What the task requires ▸ Rewrite the lines below, replacing "chart legend" with "chart key" and leaving everything else unchanged.

[Stored data entries]
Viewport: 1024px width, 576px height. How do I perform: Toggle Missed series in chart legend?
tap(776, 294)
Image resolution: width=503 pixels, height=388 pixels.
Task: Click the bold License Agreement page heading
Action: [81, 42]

Response ▸
Viewport: 1024px width, 576px height. How do I perform: Toggle Missed series in chart key?
tap(776, 294)
Image resolution: width=503 pixels, height=388 pixels.
Task: Click the bold License Agreement page heading
Action: [81, 42]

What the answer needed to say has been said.